The most recent profits of the big banks were NAB, $6.4 billion; Westpac, $7.4 billion; ANZ, $5.7 billion; Commonwealth Bank, $9.2 billion; Macquarie, $2.2 billion.
Yet the proposed SA bank levy is of the order of one-third of one percent of their profits, or $36 in every $1,000,000!

And for this, the banks have screamed that they will be put out of business in SA, that it will ruin SA businesses and home buyers.

For this, the SA Liberal Opposition, having initially said it would not block Supply and following a meeting with bank representatives, now proposes to block the levy with the support of the Australian Conservatives and Xenophon’s Legislative Council member.

The CEO as a common thief

Those who have orchestrated the banks’ response to the SA levy, the chief executives and directors of those banks, have criminally high levels of remuneration.

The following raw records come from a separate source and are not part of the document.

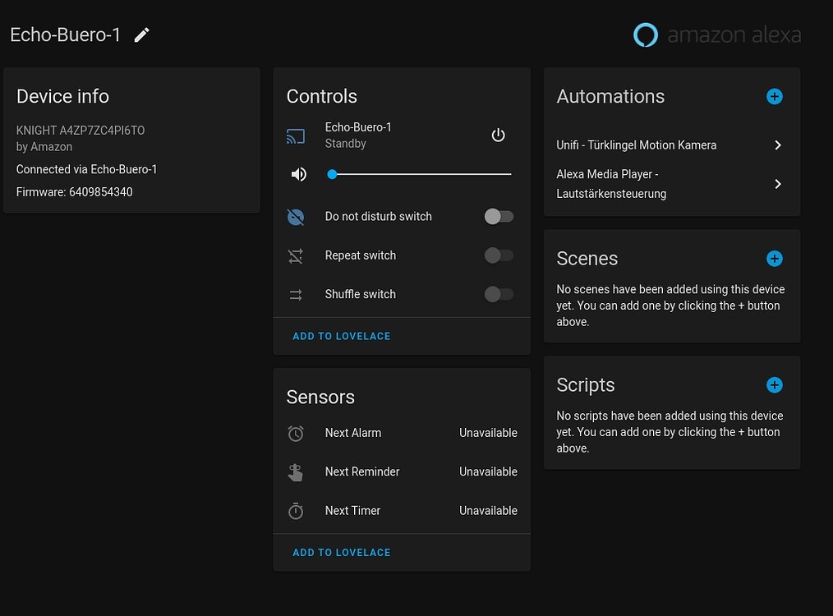Click the Next Timer stopwatch icon

(x=296, y=510)
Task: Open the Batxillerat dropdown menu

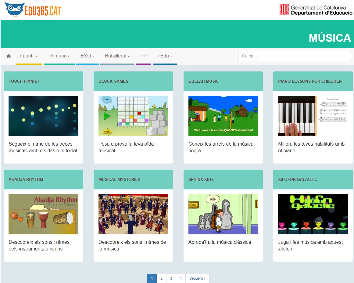Action: pos(117,56)
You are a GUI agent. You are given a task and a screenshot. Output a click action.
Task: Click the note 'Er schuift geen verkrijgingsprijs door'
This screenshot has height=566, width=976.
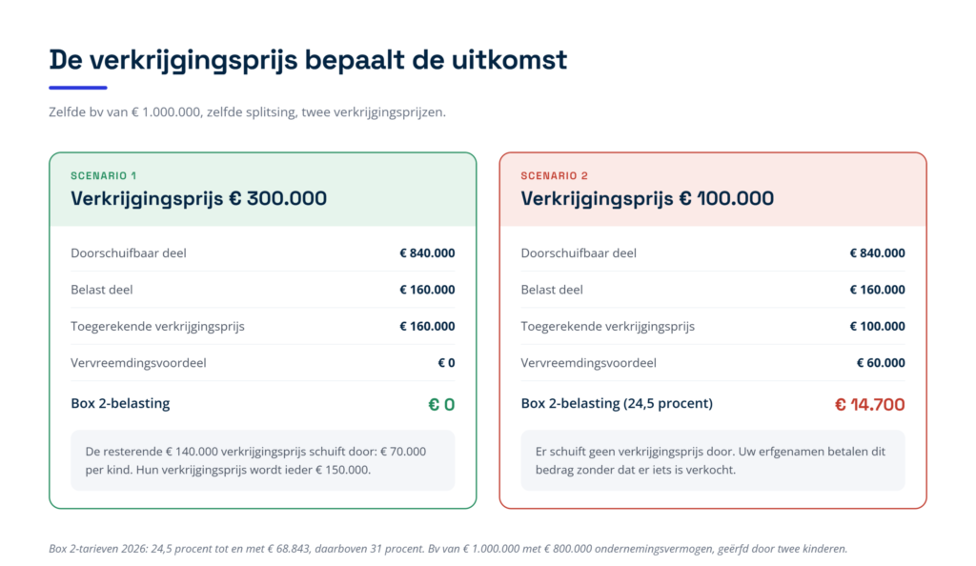[713, 461]
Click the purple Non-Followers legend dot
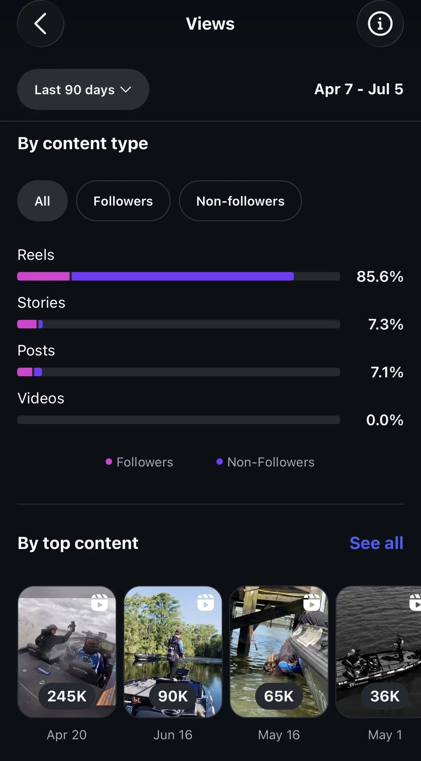421x761 pixels. click(220, 462)
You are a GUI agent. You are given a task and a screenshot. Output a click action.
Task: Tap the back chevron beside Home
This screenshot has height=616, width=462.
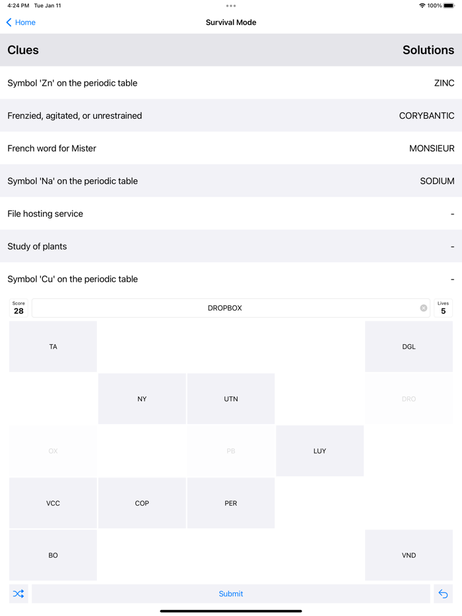[x=8, y=22]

Criminally, because their salaries are theft from ordinary Australians in the form of bank fees and charges, and interest on loans.

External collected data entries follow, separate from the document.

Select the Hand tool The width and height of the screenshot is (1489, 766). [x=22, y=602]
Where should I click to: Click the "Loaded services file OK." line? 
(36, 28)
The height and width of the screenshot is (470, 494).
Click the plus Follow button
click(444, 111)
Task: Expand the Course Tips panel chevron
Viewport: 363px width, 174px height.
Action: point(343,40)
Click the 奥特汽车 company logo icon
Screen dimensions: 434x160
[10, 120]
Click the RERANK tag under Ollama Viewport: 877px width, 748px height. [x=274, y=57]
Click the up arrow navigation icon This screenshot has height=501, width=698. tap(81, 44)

Leading the charge is the Macquarie Group’s CEO at $18.5 million, followed by the CEOs of the Commonwealth ($8.7m), Westpac ($6.7m), NAB ($6.7m), and ANZ ($5m). 
That is, those five people collectively earn $44.5 million.

The SA bank levy aims to raise $90 million.

One million seven hundred thousand South Australians will share the equivalent of $26 each and this is complained about by five very high net worth individuals (aka stinking rich scum) who are rolling in multimillions per year!

And that’s just the CEO’s.  Throw in the several tens of millions of dollars each of the five banks pays to its Directors and the scale of the banks’ theft from their Australian “customers” begins to take shape.

Forget the one percent – it’s 0.02 percent at the bank

To try and spook the public, the banks and their apologists such as SA Opposition leader Stephen Marshall portray the levy as an attack on “consumers, it is going to come from business, or it is going to come from the 150,000 people in South Australia who have bank shares, or everybody's superannuation.”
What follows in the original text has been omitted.